Le soutien public aux combustibles fossiles, surtout au pétrole, a crû de 5 % en 2019, à 178 milliards de dollars, dans cinquante pays de l’OCDE, du G20 et du Partenariat oriental de l’Union européenne (six pays d’Europe centrale du Caucase).

Ce rebond inverse la tendance à la baisse entamée cinq ans auparavant et semble se confirmer pour 2020.

En cause, une hausse de 30 % du soutien à la production, marquée « dans les pays de l’OCDE, sous l’impulsion de l’Amérique du Nord », indique l’organisation qui tient un inventaire annuel des subventions. Les compagnies pétrolières, endettées, ont notamment ont été aidées face à la fluctuation des cours.

« Cette tendance semble s’être poursuivie en 2020, les données préliminaires indiquant un soutien accru aux producteurs, en raison de l’aide apportée par les gouvernements dans le cadre des plans de relance COVID-19 », note l’OCDE, qui fournit là une estimation « a minima », ne prenant pas en compte par exemple le soutien à l’aérien et autres secteurs carbonés.

Responsables de trois quarts des émissions de gaz à effet de serre, les énergies fossiles restent très soutenues par les États : crédits d’impôts, aides directes, investissements dans les infrastructures…

En revanche, l’OCDE observe un repli des aides au consommateur final, en partie du fait de la chute des prix du pétrole.

Quand on élargit le cercle étudié à 81 pays, le portrait est différent : les subventions aux énergies fossiles se sont élevées à 468 milliards de dollars, en baisse globale de 19 %, selon l’OCDE et les chiffres de l’Agence internationale de l’énergie (AIE).

Car les aides à la consommation, par exemple à la pompe, en constituent la majeure partie et se réduisent mécaniquement quand les cours du pétrole baissent.

« Cela ne reflète pas forcément un effort pour mettre en place des politiques structurelles de réduction des subventions. Mais plutôt une baisse du prix du pétrole, qui amoindrit l’effort nécessaire », résume Nathalie Girouard, auteur du rapport.

Le juste prix du carbone

« De la même manière, de nombreux gouvernements n’ont pas ou peu saisi l’occasion de donner la priorité à des investissements durables » dans leurs plans de relance post-pandémie, souligne le bilan.

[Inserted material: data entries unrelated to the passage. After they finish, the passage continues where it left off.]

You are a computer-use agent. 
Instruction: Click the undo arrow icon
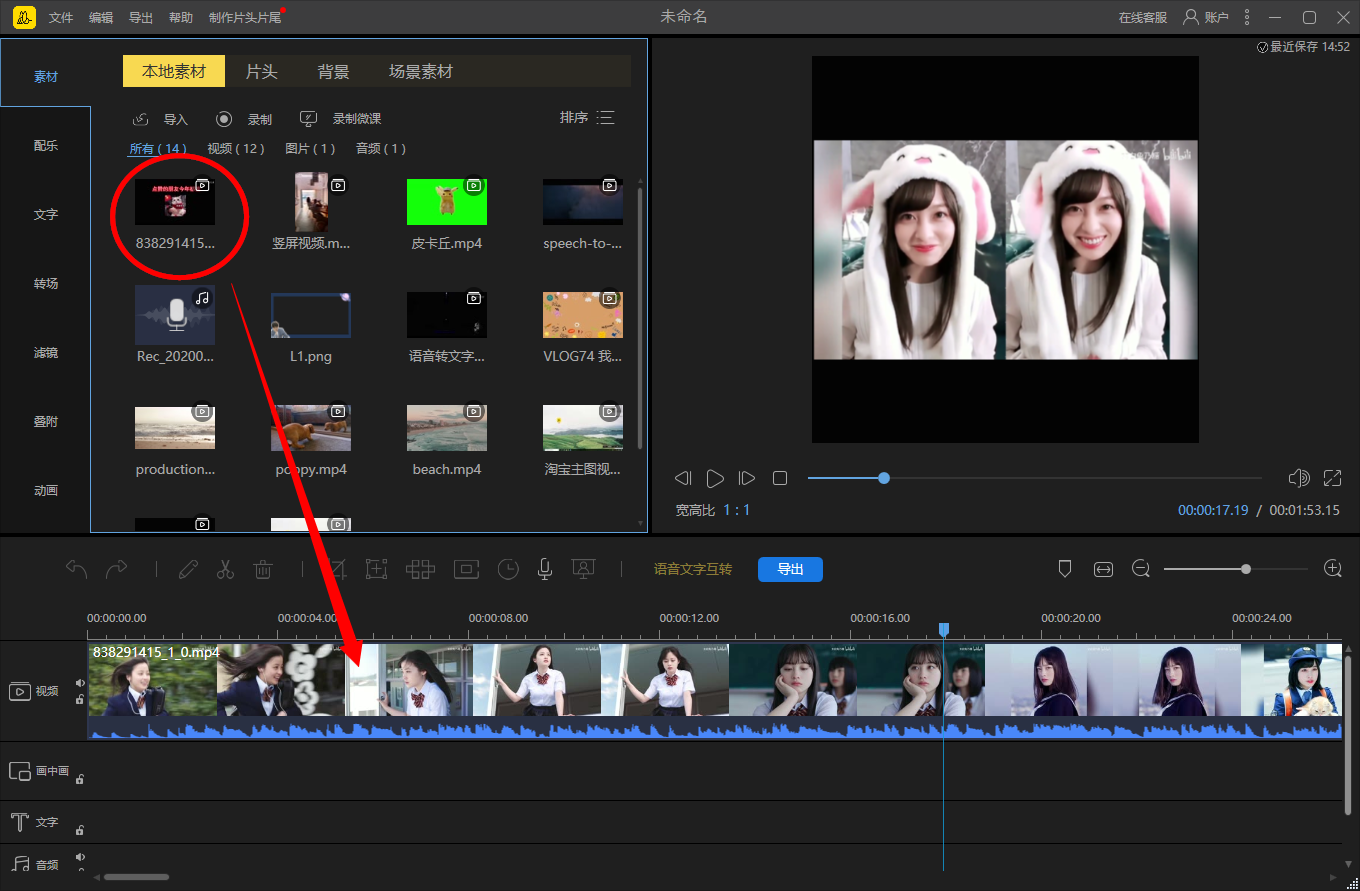pyautogui.click(x=77, y=569)
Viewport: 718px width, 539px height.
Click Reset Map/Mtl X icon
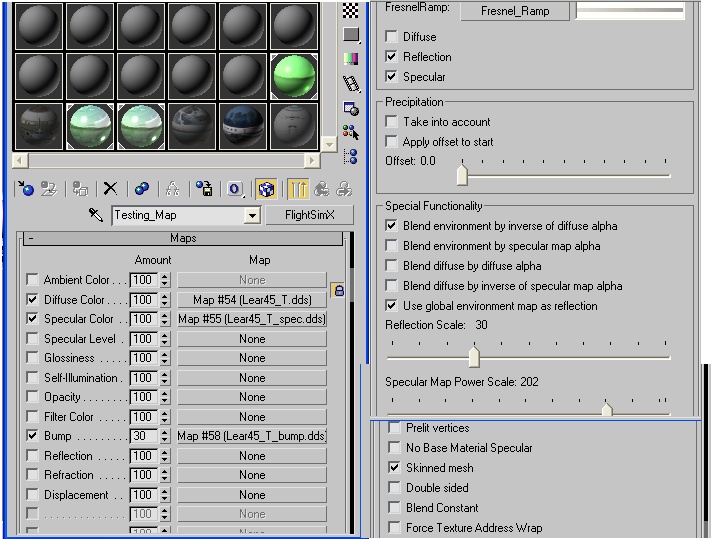111,188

Pourtant, le G20 a décidé dès 2009 de s’attaquer aux subventions aux fossiles, considéré comme un sujet incontournable si le monde veut limiter le réchauffement à 2 degrés.

« Pour aller vers la neutralité climatique, il faudrait “accorder nos violons” : si on impose un prix du carbone d’un côté, il ne faut pas redonner aux fossiles de l’autre côté via des subventions ! Il faut plus de cohérence », souligne Mme Girouard.

Dans le même temps, les différentes formes de prix donnés au carbone par les gouvernements restent « bien inférieurs aux estimations du coût réel des émissions de CO2 pour la planète », en dépit de progrès, souligne l’OCDE dans un autre rapport.

Mettre un prix sur la tonne de carbone rejetée dans l’atmosphère est une façon de taxer les énergies les plus émettrices, dans le but d’inciter consommateurs et entreprises à recourir à des énergies propres.

Mais à ce stade, ce prix-taxe ou permis d’émissions échangeable-reste trop bas.

C’est ce qu’a mis en évidence l’OCDE en examinant les prix du carbone en 2018 dans 44 pays membres et du G20 — responsables d’environ 80 % des émissions — et en étudiant l’écart avec une valeur cible de 60 euros la tonne.

Cette valeur de 60 euros est une « estimation moyenne du coût réel des émissions de CO2 pour 2020 et une estimation basse pour 2030 ». C’est un chiffre « compatible avec un scénario de décarbonation lente d’ici 2060 », précise l’OCDE.

Résultat : seules 19 % des émissions se voyaient appliquer une tarification de 60 euros ou plus. Seuls la Suisse, le Luxembourg et la Norvège ont pris de l’avance, avec près de 70 % des émissions ainsi tarifées.